Visualizing XHMM results with included R scripts

The sources/scripts/ directory contains R scripts for visualizing the PCA results and the read depth data at each called CNV.

See the example_make_XHMM_plots.R script for an easy starting point to running these scripts.

The first plot you'll get is: mean_sample_coverage.pdf

This image gives the sample-wide distribution of exome-wide coverage, where each per-sample coverage value is the mean of the coverage values calculated for each exome target (which itself is the mean coverage at all of its bases in that particular sample). In this experiment, we sequenced each sample to a mean coverage of 150x, so that we expect a typical sample to indeed have 150 reads covering an average base in an average exome target.

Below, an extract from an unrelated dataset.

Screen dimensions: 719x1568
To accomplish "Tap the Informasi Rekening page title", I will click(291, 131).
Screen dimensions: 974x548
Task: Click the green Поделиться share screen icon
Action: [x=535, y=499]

And, you'll also similarly get: mean_target_coverage.pdf

This analogously gives the target-wide distribution of coverage (over all samples). That is, each per-target coverage value is the mean of the per-sample coverage values at that target (where again, this is the mean coverage at all of its bases in that sample). As above, since our goal was to have 150x coverage exome-wide, we'd expect each target to have around 150x coverage, but we see here that there is high variability in target coverage. For example, some targets have as much 400x coverage (averaged over all samples), and we also see a non-trivial number of targets that have 0 coverage for all samples (e.g., targets where capture has presumably failed).

Next, we consider the principal component analysis (PCA) normalization stage. We compare each of the principal components to known sample and target features: PC_correlations.pdf

The dotted line (at PC = 15) indicates that XHMM automatically removed the 1st 15 components based on their significant relative variance. Now, in this plot we consider known sample and target features (that XHMM did not incorporate in its decision to remove them). We see that these 1st 15 PC tend to show correlation with various target features (colored circles) such as GC content and the mean depth of sequencing coverage at that target, and also with various sample features (colored diamonds) such as gender and mean depth of sequencing for that sample. On the other hand, there is a marked change in quality of the PC after the 1st 15 or so, with a sudden drop-off in the levels of correlation with genome-wide and batch effects expected to strongly bias the read depth of coverage.

Related to this is the "scree" plot for the PCA, showing the standard deviation of the depth data independently ascribed to each of the principal components: PC_stddev.pdf

This case is typical, where we see that the cut-off automatically detected by XHMM corresponds to a significant drop in the variance (an "elbow" in the curve). Note the log scale of the y axis.

In the output directory, the "PC" sub-directory is created, which contains plots of the read depth data projected into each of the principal components: PC/PC.*.png

This principal component (the 3rd one, in this case) has found the variance in read depth due to gender differences, with males having lower coverage on the X chromosome and higher coverage on the Y. Therefore, the loadings for this component have a correlation of 0.99 with the gender of the samples.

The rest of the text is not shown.